Strands Agents provides native telemetry and cost tracking out of the box. Stop writing custom token counters.

Building AI agents is easy. Deploying them to production is where most teams hit a wall.

One of the first questions from finance: "How much will this cost per request?"

Most agent frameworks make you build your own token counter. Strands Agents gives you one.

The Problem with Custom Token Counting

Every AI application needs cost monitoring. But tracking tokens across:

Multiple model calls
Tool invocations
Prompt caching
Multi-agent workflows

...requires custom infrastructure most teams rebuild from scratch.

Native Telemetry in Strands Agents

Strands Agents includes production-grade telemetry by default:

from strands import Agent
from strands_tools import calculator

# Create an agent with tools
agent = Agent(tools=[calculator])

# Invoke the agent with a prompt and get an AgentResult
result = agent("What is the square root of 144?")

# Access metrics through the AgentResult
print(f"Total tokens: {result.metrics.accumulated_usage['totalTokens']}")
print(f"Execution time: {sum(result.metrics.cycle_durations):.2f} seconds")
print(f"Tools used: {list(result.metrics.tool_metrics.keys())}")

# Cache metrics (when available)
if 'cacheReadInputTokens' in result.metrics.accumulated_usage:
    print(f"Cache read tokens: {result.metrics.accumulated_usage['cacheReadInputTokens']}")
if 'cacheWriteInputTokens' in result.metrics.accumulated_usage:
    print(f"Cache write tokens: {result.metrics.accumulated_usage['cacheWriteInputTokens']}")

No configuration. No custom code. It just works.

What You Get

Every AgentResult includes:

Metric	Description
`inputTokens`	Tokens sent to the model
`outputTokens`	Tokens generated by the model
`totalTokens`	Total cost (input + output)
`cacheReadInputTokens`	Tokens read from cache (Bedrock prompt caching)
`cacheWriteInputTokens`	Tokens written to cache

Multi-Agent Token Tracking

For multi-agent systems (executor → validator → critic), aggregate metrics across all agents:

from strands.multiagent import Swarm

swarm = Swarm([executor, validator, critic])
result = swarm("Query")

total_tokens = 0
for node_result in result.results.values():
    usage = node_result.result.metrics.accumulated_usage
    total_tokens += usage['totalTokens']

print(f"Total cost across all agents: {total_tokens} tokens")

Per-Cycle Tracking

For agents that run multiple reasoning cycles, track tokens per cycle:

from strands import Agent
from strands_tools import calculator

agent = Agent(tools=[calculator])

# First invocation
result1 = agent("What is 5 + 3?")

# Second invocation
result2 = agent("What is the square root of 144?")

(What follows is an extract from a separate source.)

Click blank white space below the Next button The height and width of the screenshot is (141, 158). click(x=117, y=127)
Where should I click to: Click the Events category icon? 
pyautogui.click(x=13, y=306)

# Access metrics for the latest invocation
latest_invocation = result2.metrics.latest_agent_invocation
cycles = latest_invocation.cycles
usage = latest_invocation.usage

# Or access all invocations
for invocation in response.metrics.agent_invocations:
    print(f"Invocation usage: {invocation.usage}")
    for cycle in invocation.cycles:
        print(f"  Cycle {cycle.event_loop_cycle_id}: {cycle.usage}")

# Or print the summary (includes all invocations)
print(result2.metrics.get_summary())